Document extract.
--- --- ---

Posted on November 1, 2018, by Joy Jensen SL

Little Loretto occupies a sacred place in Loretto’s history and memory. The landscape of Little Loretto evokes what is precious in Loretto spirituality. Little Loretto is an example of landscape spirituality in the American experience. In writing about landscape spirituality Belden Lane claims that “to experience a place as sacred is to participate, knowingly or unknowingly, in a whole history of cultural tensions and conflicting claims, even ecological shifts in the terrain itself.”

The Little Society of the Friends of Mary under the Cross of Jesus, as Father Charles Nerinckx termed them, was founded April 25, 1812, and was the first congregation of women religious founded in the United States. Little Loretto qualifies as a sacred landscape because an ordinary place in America became extraordinary due to the spirituality that was practiced there. Lane offers four axioms, or rules, to identify sacred spaces.

First, the ordinary would be constructed as a place for the holy. The first sisters moved to an ordinary place in the neighborhood of St. Charles Church. Their calling was experienced as meaningful in a place that was identified not only with hardship but also with a joyful life and abandonment to God. The sisters never quailed in the face of the future, experiencing as they did cold and hunger. They inscribed on their hearts the motto from Father Nerinckx: “Never forsake Providence and Providence will never forsake you.”

--- --- ---

Material.
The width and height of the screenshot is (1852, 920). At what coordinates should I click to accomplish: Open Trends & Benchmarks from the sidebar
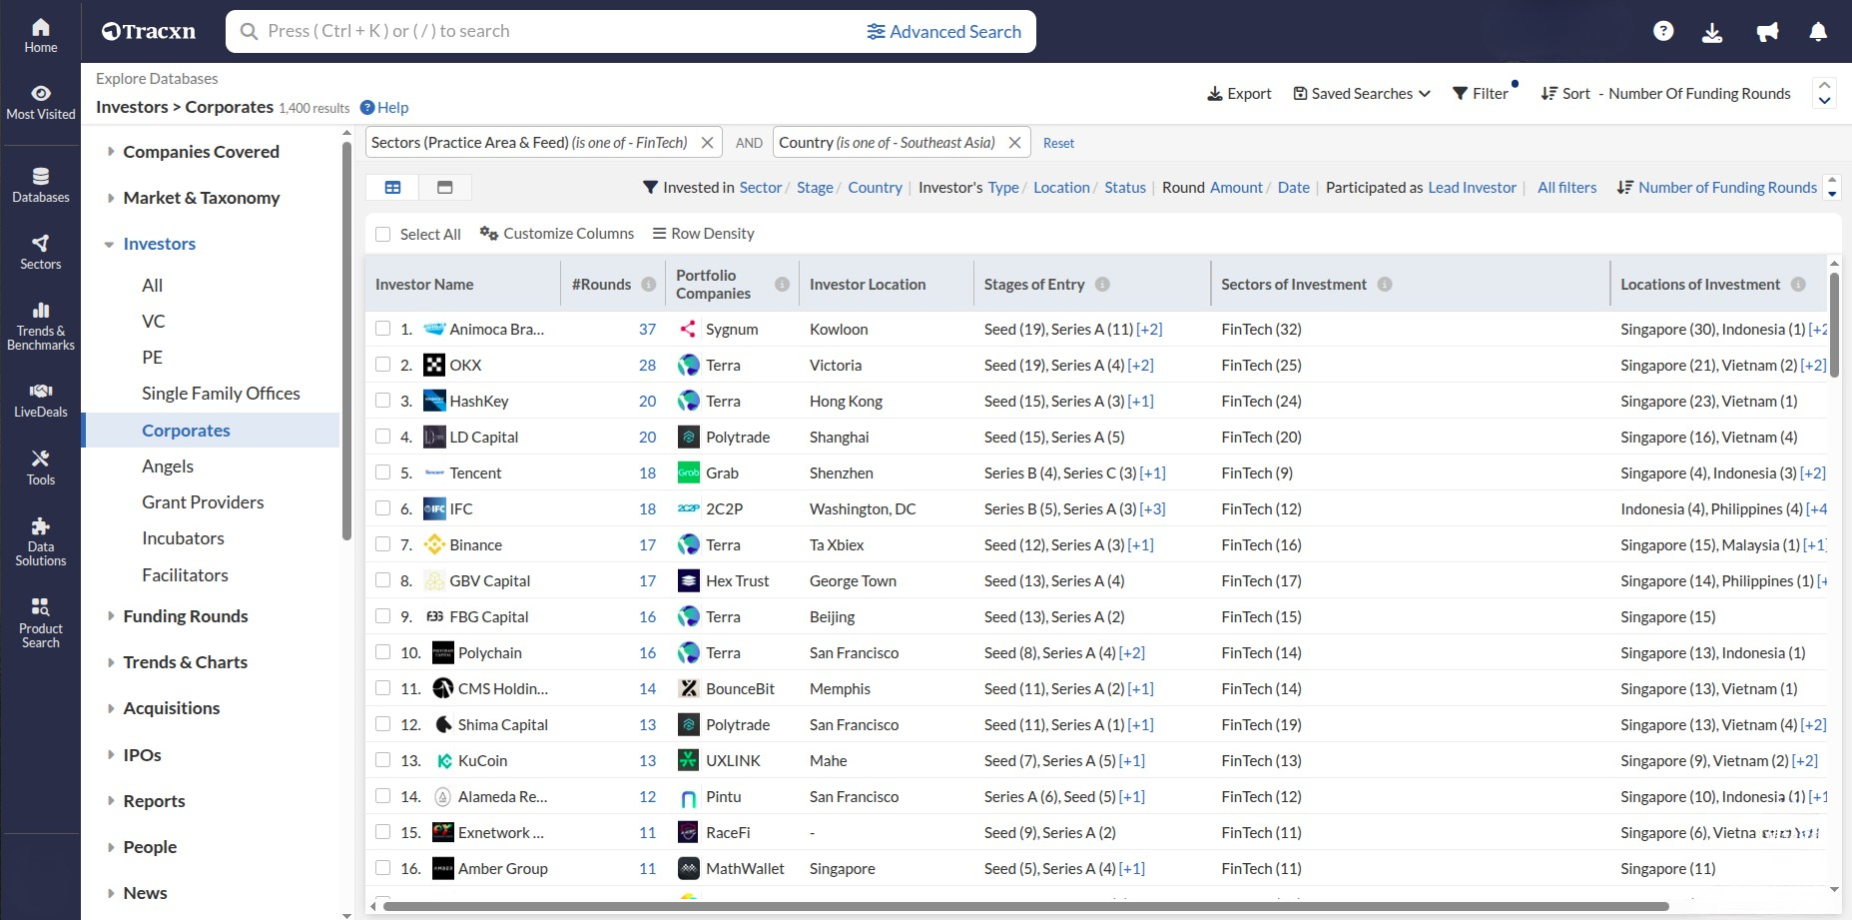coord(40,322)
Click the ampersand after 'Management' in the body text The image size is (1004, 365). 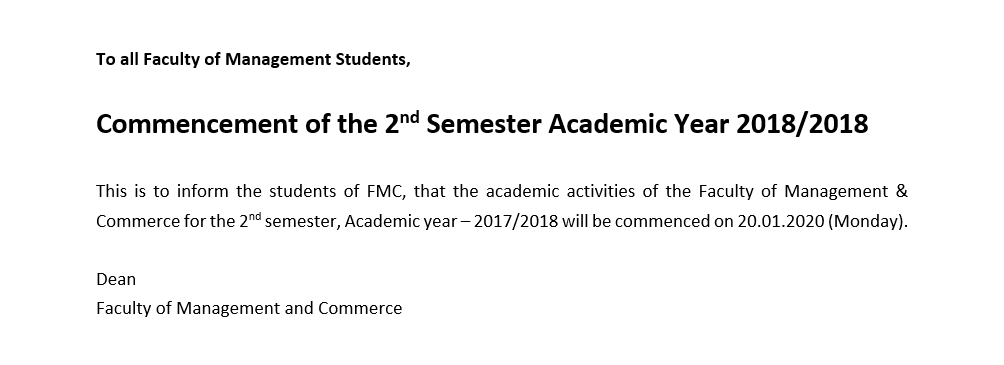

--- --- ---

List of tasks.
• a. In the Little Loretto text, when was the Little Society of the Friends of Mary under the Cross of Jesus founded?
• b. Resume the Little Loretto text from its final sentence and continue it.

Answer set.
• a. April 25, 1812.

• b.
Second, sacred space is ordinary space ritually made extraordinary. Little Loretto was built on ordinary terrain, but the call to abandonment to God made it into a sacred landscape. Because of reverence for God, who was to dwell there, the logs intended for the walls of the church were squared. Since the church was not completed immediately, the weather-boarded area between the proposed church and convent was used as an oratory. An altar was set up along with a statue of the Blessed Virgin. Mass was offered as often as possible, and the sisters and scholars prayed their daily devotions there. During the years before the move to St. Stephen’s Farm many rituals were performed in this sacred space.

Third, openness to the particular place of God is an openness to the God of all places. Openness was part of Little Loretto. The sisters did not know what would happen to them when Father Nerinckx left them for Missouri in 1824. When the priest departed, he left the sisters with parting words about openness to God: “If you inquire whether I know what will become of you, this I cannot tell you … you will undergo great changes from your present state. …”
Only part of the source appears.